It’s still kind of mind-blowing to me how many people don’t seem to understand the argument for wearing a mask while we’re struggling to contain this virus pandemic. While it’s true the CDC and others have changed their recommendation over time, this is not something new. Because the Corona Virus is so new (hence the name “novel”) there’s very little we can say about it with any certainty.
For instance, it’s still unknown if exposure, infection, and survival confers any kind of immunity from another, subsequent infection. If it doesn’t, then antibody testing isn’t going to tell us much of anything useful. We’re just discovering that it affects children more than we had previously thought, and we’ve also discovered the virus affects far more than merely the pulmonary system.
While it seems to me it was always a good idea to wear a mask in public once this thing had spread far enough to make containment impossible, I can understand why—when there is a shortage of masks available for our front-line healthcare workers—the authorities would suggest we not wear masks, at least not the kind that are used in medical settings. That makes sense given how important those workers are, and how important it’s been to not overwhelm our healthcare system.

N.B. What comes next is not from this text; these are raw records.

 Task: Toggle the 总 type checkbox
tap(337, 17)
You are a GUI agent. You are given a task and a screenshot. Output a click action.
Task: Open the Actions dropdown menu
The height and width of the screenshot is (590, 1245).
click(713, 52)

Now that we know more about how it spreads, I think there are a lot of people who don’t appreciate the concept of droplets and aerosols. I have an experience that I always wondered whether or not I would be able to share without sounding a bit daffy. I think it’s apropos now, however.

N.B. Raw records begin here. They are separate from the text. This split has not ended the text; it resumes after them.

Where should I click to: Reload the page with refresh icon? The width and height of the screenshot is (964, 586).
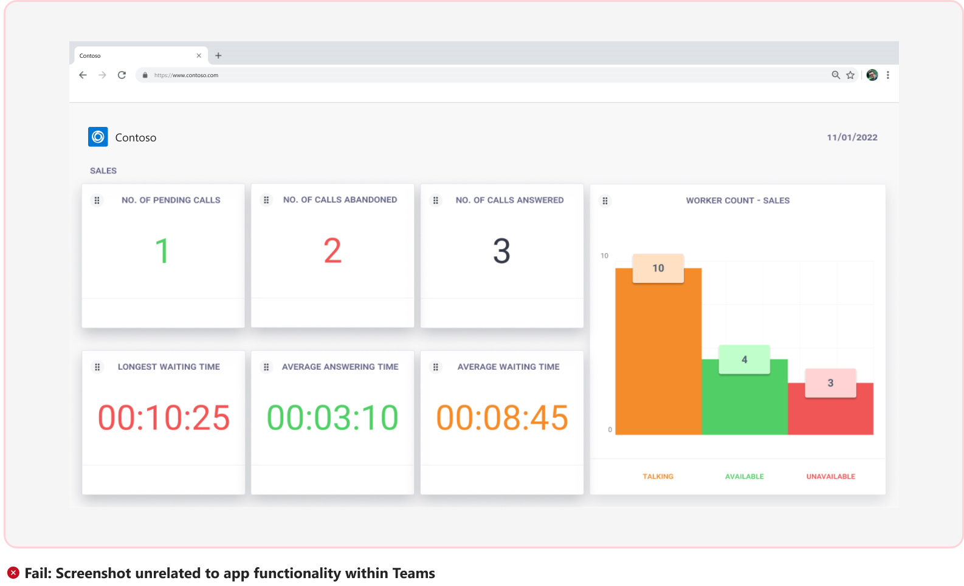coord(122,75)

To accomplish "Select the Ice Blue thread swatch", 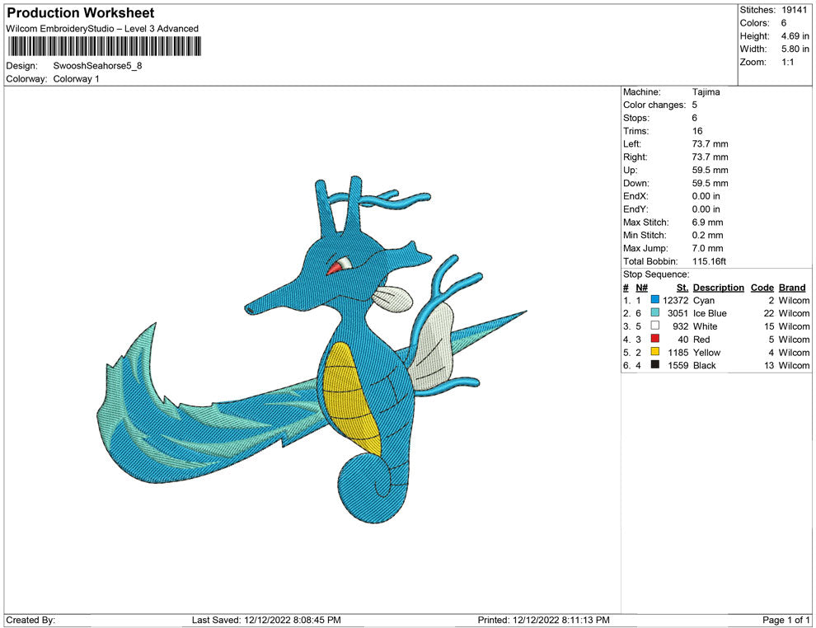I will pos(655,314).
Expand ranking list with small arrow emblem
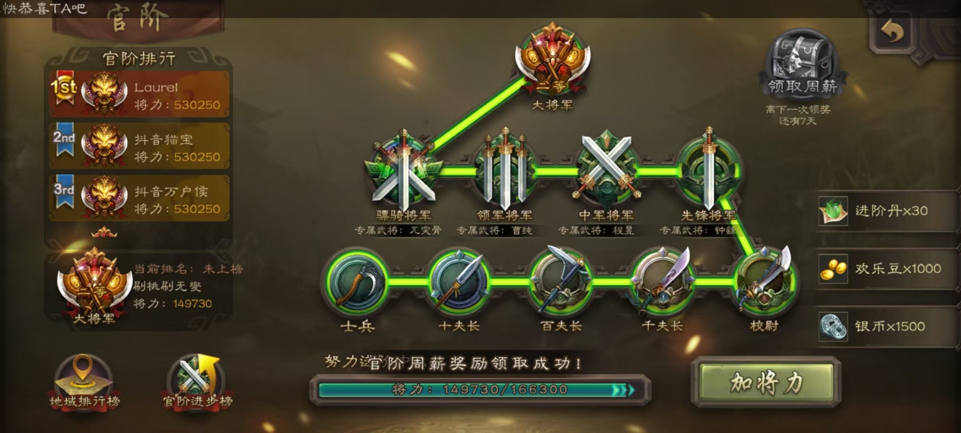 pyautogui.click(x=104, y=232)
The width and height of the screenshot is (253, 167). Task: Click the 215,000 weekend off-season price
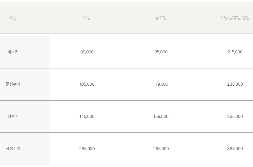[235, 52]

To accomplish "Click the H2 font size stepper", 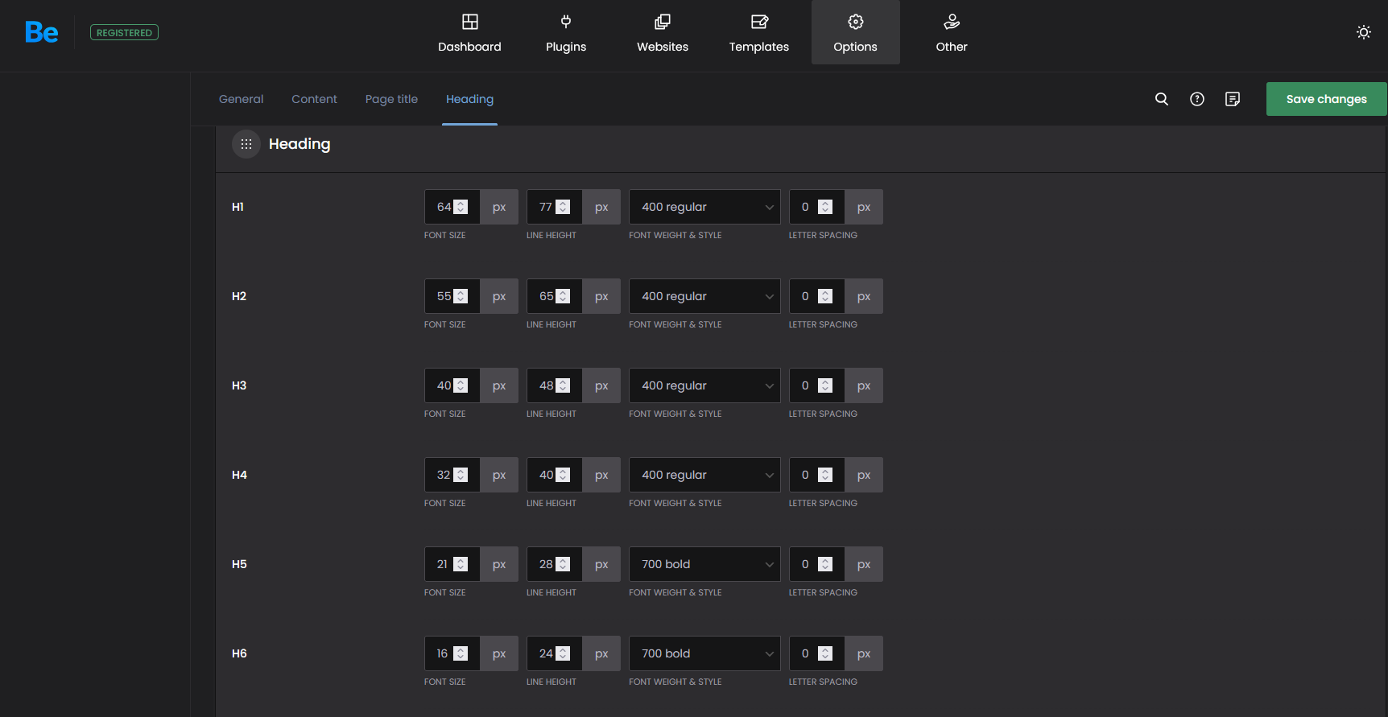I will pos(461,296).
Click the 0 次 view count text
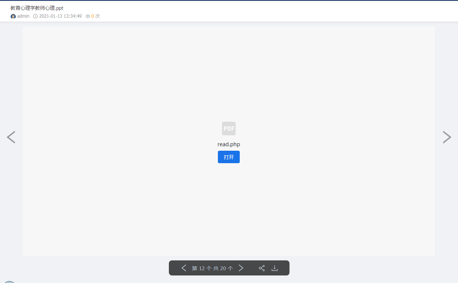 [x=96, y=16]
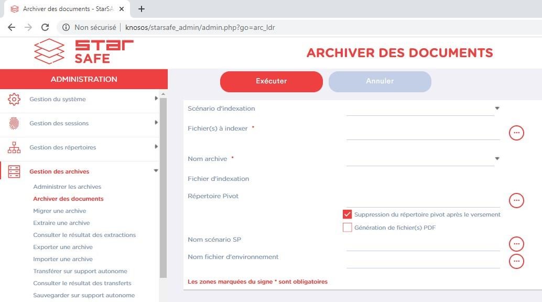Click the browse button beside Répertoire Pivot
The width and height of the screenshot is (542, 302).
pos(516,200)
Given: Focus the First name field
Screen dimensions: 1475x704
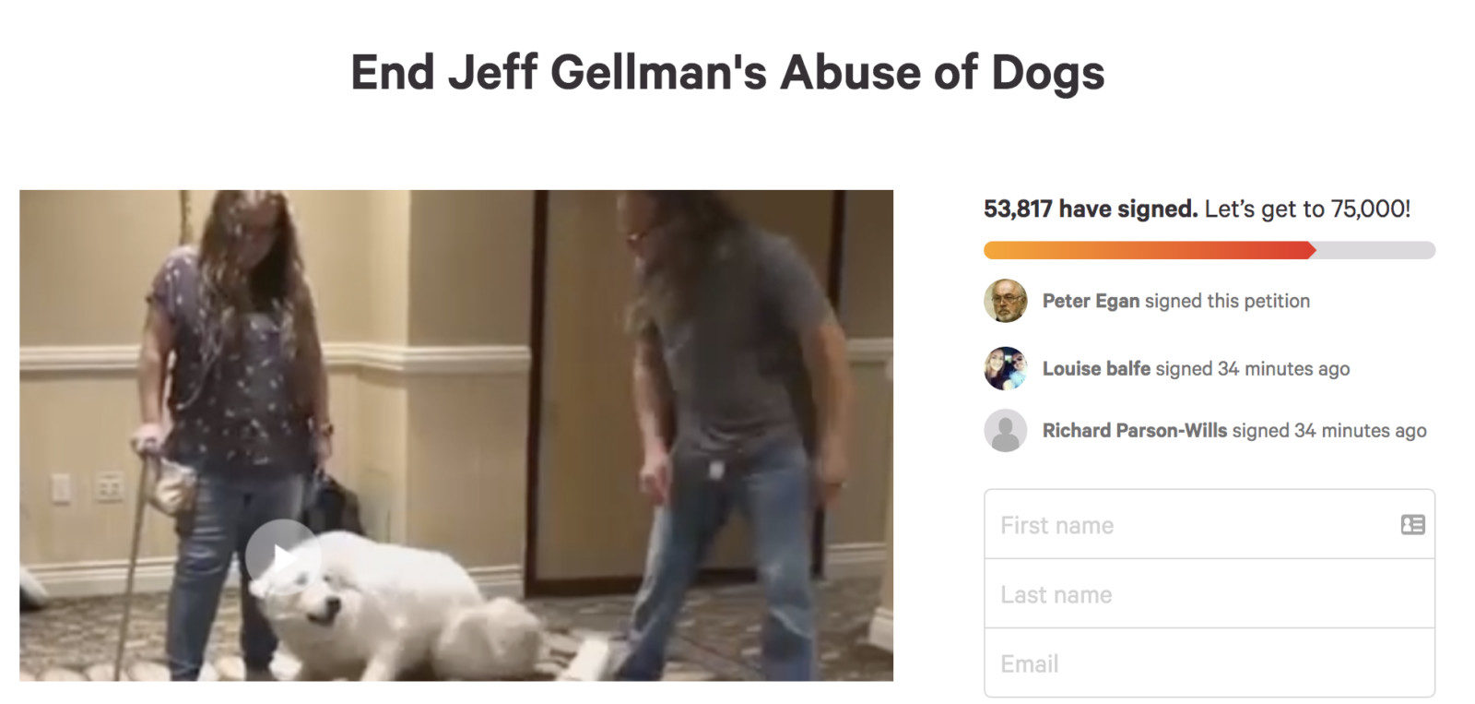Looking at the screenshot, I should pyautogui.click(x=1210, y=524).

I believe it was in 2015, when I had returned as a contractor to the place I had retired from five years prior. I had to drive east to get there and west to return home. I distinctly remember coming home one evening, driving into the sunset. I had a Plantronics wireless earpiece, so I could talk on my phone while driving. As I was talking normally, I could see dozens and dozens of small droplets spraying out of my mouth with the enunciation of certain sounds. It was a bit disconcerting as I’d never noticed just how sloppy we are when we’re just speaking, let alone coughing or sneezing.

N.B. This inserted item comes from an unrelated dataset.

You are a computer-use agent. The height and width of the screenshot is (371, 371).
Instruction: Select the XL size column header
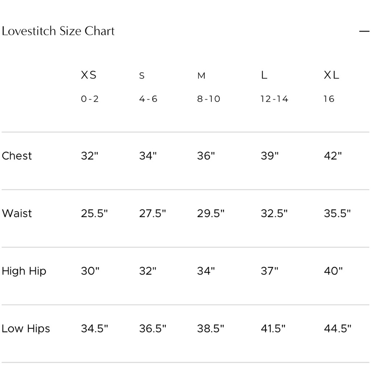point(331,75)
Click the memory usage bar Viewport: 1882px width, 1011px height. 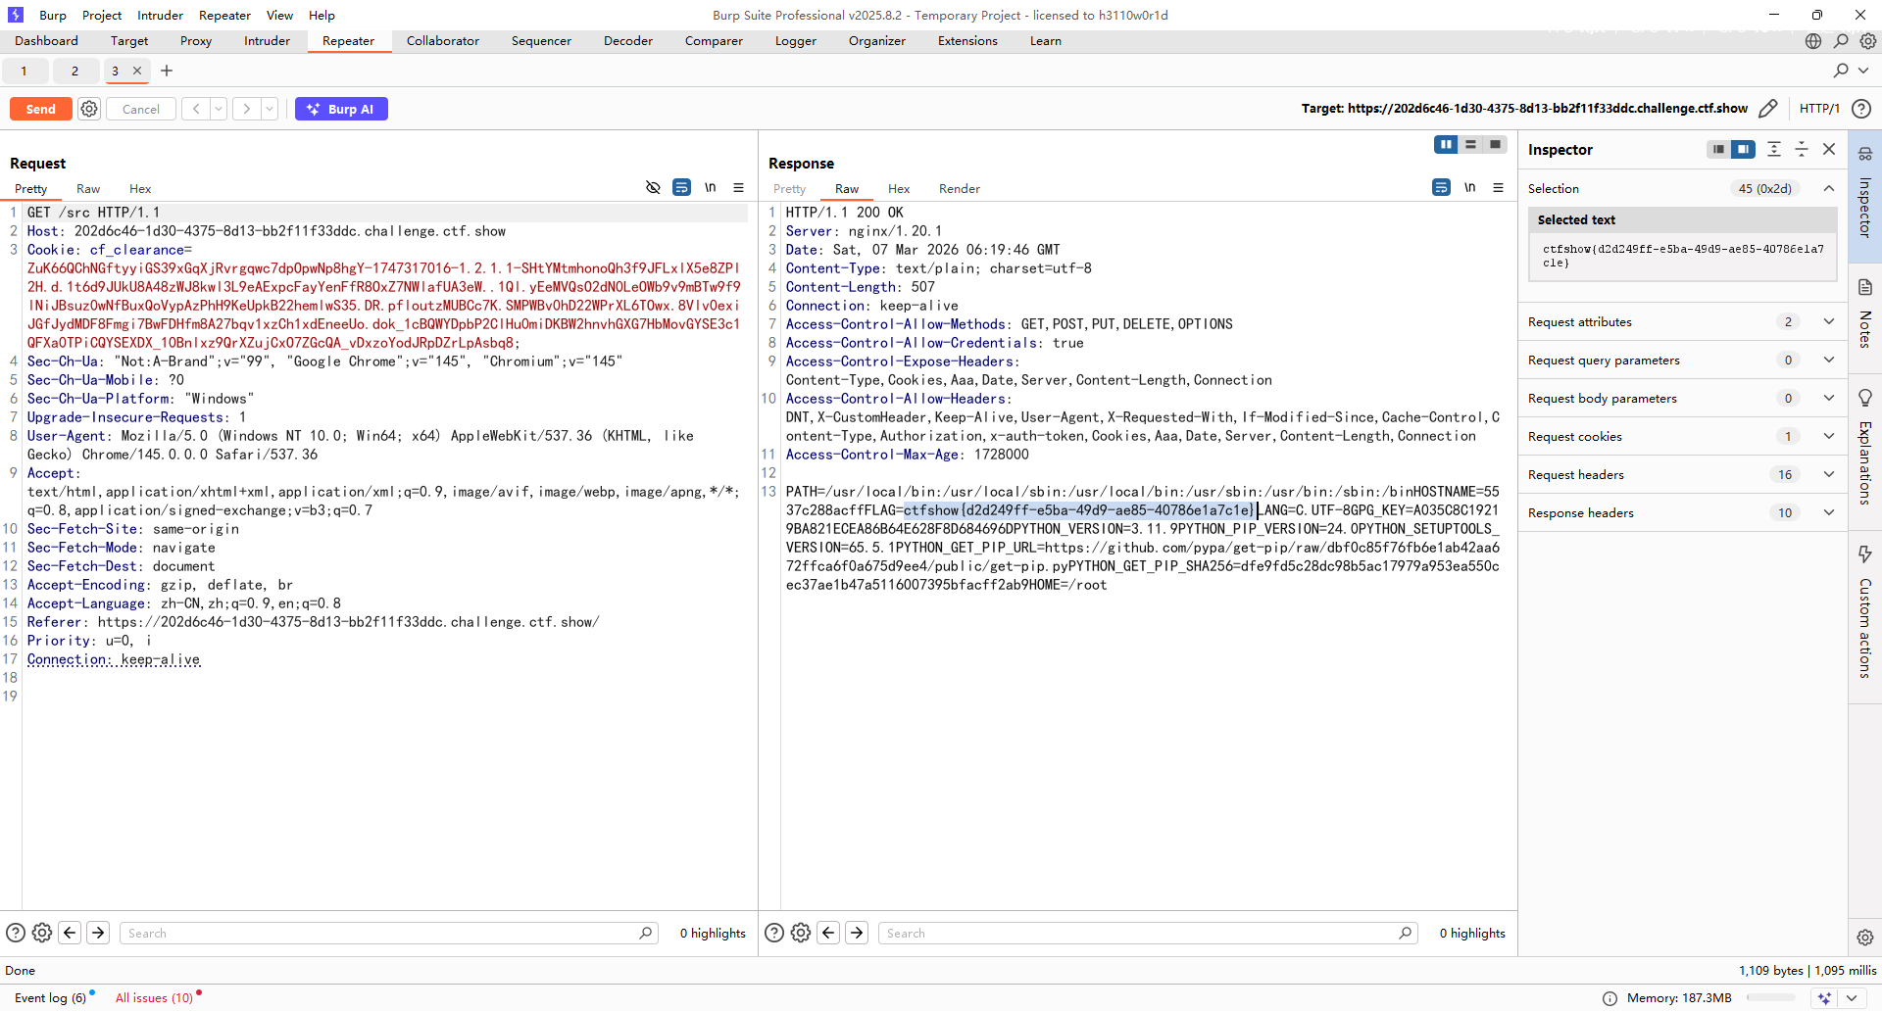click(x=1770, y=998)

Bottom line is this; as long as we don’t have a vaccine, nor a known, useful treatment for Covid-19, the disease caused by the Corona Virus SARS-CoV-2, we need to take steps to mitigate its spread. Not necessarily to keep everyone from being exposed, but (at the very least) to spread out (flatten the curve) it’s path of infection to prevent such rampant disease that we are incapable of handling it and thousands die because we just don’t have the necessary medical infrastructure, tools, supplies, and equipment to keep our healthcare workers safe.
I know some think wearing a mask makes them look like a dork but, in my less than humble opinion, if you’re too self-centered to realize wearing one is in everyone’s best interests because it goes a long way to preventing you from spreading the virus, in case you’re infected yet asymptomatic, then you actually are a dork . . . or something much worse.